### What to work on
Supply the number of lines in the listing below in which the word "agent" occurs, and nothing else.

### Extracted data
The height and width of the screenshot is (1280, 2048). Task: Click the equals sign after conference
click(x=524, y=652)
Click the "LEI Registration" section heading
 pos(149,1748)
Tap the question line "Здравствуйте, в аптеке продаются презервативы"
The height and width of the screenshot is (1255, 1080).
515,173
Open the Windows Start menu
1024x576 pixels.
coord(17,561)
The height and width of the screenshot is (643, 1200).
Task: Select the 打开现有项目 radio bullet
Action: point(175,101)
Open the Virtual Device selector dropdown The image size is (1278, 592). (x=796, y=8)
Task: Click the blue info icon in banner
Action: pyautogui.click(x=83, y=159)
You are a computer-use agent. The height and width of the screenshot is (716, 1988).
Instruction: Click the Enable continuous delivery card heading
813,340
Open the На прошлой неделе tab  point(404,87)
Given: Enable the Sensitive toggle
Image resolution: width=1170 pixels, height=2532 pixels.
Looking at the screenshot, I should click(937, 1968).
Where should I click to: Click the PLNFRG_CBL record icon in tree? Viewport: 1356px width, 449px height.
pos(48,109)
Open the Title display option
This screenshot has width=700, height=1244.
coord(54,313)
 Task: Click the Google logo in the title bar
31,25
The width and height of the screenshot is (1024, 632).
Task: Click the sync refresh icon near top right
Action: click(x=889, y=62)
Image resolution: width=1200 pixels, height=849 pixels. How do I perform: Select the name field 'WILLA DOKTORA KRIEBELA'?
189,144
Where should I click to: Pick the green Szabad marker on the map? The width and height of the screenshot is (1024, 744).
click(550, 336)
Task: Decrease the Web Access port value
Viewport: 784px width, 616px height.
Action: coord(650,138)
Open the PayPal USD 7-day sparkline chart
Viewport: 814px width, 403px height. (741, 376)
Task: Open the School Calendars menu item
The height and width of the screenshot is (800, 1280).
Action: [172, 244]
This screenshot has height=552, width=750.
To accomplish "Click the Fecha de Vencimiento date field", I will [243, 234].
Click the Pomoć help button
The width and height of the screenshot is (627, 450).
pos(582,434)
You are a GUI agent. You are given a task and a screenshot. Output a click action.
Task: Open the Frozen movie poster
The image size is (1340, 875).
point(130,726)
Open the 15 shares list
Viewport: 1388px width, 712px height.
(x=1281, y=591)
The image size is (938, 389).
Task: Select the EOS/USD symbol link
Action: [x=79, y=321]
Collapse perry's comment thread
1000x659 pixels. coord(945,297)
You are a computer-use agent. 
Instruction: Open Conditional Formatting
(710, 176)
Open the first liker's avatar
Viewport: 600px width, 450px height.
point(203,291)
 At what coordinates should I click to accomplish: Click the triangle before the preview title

### Exercise result
3